*** Material for this exercise Section Begins ***
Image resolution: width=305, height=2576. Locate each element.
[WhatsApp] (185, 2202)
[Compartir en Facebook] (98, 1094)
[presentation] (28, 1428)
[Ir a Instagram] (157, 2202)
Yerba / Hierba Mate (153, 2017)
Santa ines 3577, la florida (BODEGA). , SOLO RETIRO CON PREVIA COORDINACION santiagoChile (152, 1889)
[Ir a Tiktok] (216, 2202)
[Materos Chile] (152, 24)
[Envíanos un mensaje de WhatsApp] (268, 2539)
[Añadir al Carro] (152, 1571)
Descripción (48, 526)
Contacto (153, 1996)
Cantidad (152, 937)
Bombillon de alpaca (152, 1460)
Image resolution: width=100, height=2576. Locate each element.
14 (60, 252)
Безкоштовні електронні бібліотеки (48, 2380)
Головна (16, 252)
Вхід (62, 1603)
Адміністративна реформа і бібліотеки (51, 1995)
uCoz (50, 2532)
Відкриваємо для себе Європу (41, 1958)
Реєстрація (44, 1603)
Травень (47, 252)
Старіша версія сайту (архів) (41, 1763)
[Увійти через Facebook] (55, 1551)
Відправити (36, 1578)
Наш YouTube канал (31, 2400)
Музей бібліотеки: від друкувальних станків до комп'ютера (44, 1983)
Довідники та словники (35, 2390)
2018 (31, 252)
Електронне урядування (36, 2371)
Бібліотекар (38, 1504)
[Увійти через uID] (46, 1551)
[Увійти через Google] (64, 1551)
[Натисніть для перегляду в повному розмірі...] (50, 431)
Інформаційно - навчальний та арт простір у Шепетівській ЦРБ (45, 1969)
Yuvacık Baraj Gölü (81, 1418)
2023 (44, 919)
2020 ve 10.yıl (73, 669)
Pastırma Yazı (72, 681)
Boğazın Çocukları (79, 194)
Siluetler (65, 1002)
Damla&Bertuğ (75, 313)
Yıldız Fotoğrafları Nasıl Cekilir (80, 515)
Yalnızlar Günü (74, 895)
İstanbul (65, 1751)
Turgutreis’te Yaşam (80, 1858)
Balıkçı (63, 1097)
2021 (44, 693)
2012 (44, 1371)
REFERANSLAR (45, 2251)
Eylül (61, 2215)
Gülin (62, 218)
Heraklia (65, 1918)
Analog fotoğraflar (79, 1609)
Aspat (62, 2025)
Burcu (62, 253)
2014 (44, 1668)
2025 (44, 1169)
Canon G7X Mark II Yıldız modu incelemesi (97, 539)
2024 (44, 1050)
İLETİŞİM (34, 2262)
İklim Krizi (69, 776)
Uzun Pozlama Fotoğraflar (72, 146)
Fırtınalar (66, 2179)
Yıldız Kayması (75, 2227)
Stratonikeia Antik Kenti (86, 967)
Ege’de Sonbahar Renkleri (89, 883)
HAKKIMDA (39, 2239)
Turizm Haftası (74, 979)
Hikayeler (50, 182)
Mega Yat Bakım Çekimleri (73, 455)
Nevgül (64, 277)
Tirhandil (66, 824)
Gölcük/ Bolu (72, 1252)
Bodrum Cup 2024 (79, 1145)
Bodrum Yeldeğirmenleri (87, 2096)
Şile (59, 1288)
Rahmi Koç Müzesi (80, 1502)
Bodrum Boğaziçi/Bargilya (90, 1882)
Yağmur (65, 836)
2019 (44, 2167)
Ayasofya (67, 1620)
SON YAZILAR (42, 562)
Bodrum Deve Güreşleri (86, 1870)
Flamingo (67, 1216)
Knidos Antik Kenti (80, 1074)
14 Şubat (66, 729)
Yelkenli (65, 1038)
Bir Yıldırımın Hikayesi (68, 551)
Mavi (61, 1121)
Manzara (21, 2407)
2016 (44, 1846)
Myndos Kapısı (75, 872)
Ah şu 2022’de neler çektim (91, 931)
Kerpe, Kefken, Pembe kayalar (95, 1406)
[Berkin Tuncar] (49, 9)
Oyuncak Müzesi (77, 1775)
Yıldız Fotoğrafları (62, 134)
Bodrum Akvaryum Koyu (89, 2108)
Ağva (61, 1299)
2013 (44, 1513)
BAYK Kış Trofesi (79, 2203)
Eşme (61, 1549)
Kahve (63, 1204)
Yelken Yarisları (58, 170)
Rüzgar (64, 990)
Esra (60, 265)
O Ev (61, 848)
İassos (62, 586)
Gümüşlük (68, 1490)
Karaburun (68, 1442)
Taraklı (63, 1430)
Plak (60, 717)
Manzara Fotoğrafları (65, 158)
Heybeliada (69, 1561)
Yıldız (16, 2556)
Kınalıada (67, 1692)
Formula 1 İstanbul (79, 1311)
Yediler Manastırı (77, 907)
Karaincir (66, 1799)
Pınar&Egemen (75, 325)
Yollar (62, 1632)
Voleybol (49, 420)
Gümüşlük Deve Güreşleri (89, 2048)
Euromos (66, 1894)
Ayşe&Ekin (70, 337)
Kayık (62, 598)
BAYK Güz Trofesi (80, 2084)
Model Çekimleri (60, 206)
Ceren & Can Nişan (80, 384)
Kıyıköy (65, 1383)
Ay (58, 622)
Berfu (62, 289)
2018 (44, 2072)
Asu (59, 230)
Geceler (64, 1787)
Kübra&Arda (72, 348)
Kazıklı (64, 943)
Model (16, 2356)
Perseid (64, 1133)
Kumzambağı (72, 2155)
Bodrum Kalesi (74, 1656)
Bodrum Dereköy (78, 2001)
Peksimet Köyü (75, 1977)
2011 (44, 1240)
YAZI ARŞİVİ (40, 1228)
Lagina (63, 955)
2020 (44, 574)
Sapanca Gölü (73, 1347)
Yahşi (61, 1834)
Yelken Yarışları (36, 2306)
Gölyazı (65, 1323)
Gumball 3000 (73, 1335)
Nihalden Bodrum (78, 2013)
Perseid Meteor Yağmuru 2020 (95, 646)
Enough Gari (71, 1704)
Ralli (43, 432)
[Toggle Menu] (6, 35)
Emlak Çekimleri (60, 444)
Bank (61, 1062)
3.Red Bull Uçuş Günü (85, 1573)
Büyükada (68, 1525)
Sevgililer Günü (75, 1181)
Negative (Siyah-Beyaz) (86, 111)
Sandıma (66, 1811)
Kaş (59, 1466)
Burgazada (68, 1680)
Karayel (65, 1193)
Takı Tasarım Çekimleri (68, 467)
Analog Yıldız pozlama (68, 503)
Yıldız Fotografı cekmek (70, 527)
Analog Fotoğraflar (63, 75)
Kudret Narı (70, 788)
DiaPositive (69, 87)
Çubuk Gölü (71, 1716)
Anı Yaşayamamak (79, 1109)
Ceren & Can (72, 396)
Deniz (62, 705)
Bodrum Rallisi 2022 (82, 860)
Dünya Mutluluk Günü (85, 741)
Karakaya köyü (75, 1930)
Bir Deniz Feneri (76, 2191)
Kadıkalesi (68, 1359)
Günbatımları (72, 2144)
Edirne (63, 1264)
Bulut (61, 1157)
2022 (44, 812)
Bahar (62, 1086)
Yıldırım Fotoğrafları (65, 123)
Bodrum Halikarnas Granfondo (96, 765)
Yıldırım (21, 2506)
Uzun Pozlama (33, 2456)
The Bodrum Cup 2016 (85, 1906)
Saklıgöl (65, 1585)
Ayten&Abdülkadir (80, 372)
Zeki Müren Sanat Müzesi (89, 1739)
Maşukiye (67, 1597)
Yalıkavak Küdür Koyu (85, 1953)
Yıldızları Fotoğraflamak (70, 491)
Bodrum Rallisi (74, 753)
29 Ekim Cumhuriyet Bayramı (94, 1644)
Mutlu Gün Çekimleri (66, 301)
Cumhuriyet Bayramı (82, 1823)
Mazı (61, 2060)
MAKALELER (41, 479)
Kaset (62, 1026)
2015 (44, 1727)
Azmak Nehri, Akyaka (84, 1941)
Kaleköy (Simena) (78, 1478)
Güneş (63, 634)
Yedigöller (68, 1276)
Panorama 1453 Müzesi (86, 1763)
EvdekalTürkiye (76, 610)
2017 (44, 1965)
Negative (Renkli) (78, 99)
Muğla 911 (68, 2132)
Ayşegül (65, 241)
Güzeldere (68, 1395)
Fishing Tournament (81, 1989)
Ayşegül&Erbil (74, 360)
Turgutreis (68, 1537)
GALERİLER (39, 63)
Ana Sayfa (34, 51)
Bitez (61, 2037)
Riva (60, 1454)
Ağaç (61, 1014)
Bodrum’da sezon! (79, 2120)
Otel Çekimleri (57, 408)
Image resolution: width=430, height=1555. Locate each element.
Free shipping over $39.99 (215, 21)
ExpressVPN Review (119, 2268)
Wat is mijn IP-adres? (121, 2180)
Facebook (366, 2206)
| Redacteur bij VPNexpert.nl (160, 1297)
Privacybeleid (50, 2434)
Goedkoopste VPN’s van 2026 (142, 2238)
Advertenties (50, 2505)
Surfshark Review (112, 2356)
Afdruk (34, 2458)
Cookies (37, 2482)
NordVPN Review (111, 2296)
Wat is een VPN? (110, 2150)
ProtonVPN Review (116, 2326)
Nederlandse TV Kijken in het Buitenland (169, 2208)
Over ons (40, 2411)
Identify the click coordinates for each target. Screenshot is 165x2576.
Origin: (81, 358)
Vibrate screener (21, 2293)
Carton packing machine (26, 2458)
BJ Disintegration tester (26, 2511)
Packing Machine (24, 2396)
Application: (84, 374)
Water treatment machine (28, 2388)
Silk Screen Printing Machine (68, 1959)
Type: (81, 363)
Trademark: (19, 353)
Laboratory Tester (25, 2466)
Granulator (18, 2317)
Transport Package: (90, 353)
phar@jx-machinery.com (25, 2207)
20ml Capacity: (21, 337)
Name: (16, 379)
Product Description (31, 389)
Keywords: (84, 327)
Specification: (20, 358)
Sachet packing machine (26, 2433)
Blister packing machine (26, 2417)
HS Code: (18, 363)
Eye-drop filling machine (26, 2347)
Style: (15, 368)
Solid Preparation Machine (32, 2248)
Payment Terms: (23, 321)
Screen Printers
*** Material for this exercise Section Ends ***
#### Assigned task
For the word "Review", say how many lines of the data include it, with nothing else in the reply.

#### Exercise result
4